Work to complete:
Answer these questions using the court order below:
1. Which tribunal passed the two orders that the petitioners have challenged?
2. How is Shri Daksh Chimanlal Vakil related to Smt. Bharti D. Vakil?
3. What amount of cash credit facility did the petitioner firm apply for?
(Extract to read begins)
High Court Of Gujarat|13 June, 2012

JUDGMENT / ORDER

1.0 By way of present petitions, the petitioners have challenged the order dated 15.04.2012 passed by the Gujarat State Co-operative Tribunal, Ahmedabad in Review Application No. 6 of 2009 and order dated 13.01.2009 passed by the Gujarat State Co-operative Tribunal, Ahmedabad in Appeal No. 761 of 2002.
2.0 The petitioner of Special Civil Application No.14150/2011 is a sole proprietorship firm and the sole proprietor is Smt. Bharti D. Vakil who availed of bank loan from the respondent bank. The petitioner of Special Civil Application No.14148/2011 viz. Shri Daksh Chimanlal Vakil, is the husband of Smt. Bharti D. Vakil and also guarantor of the aforesaid bank loan.
3.0 According to the petitioner firm, it applied for cash credit facility of Rs.50000/- for business purpose and they have never requested for any further amount or further facility. It is further alleged that the Chairman of the Bank is known to the husband of Smt. Bharti D. Vakil and he misused the funds for the purpose of speculating in stock market.
(Extract to read ends)
(Dataset extract begins)
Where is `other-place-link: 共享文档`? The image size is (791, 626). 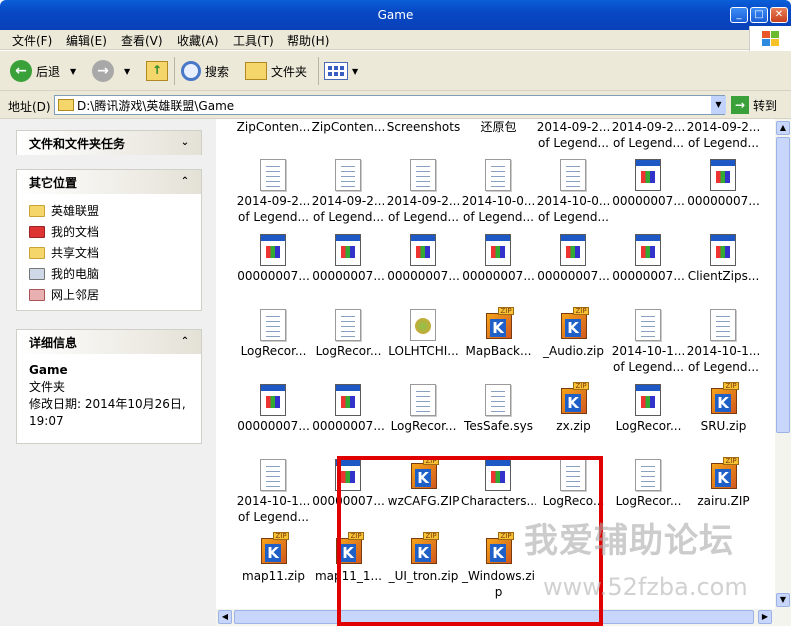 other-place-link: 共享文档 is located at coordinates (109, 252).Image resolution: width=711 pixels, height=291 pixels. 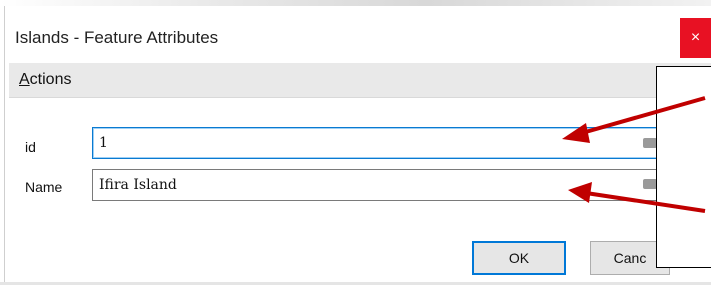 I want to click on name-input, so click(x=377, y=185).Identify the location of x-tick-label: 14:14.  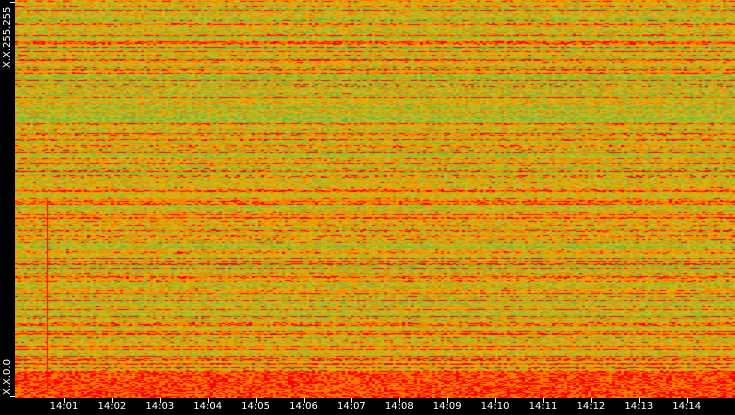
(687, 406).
(Dataset extract ends)
Reply to the exercise:
1. The Gujarat State Co-operative Tribunal, Ahmedabad.
2. He is her husband.
3. Rs.50000/-.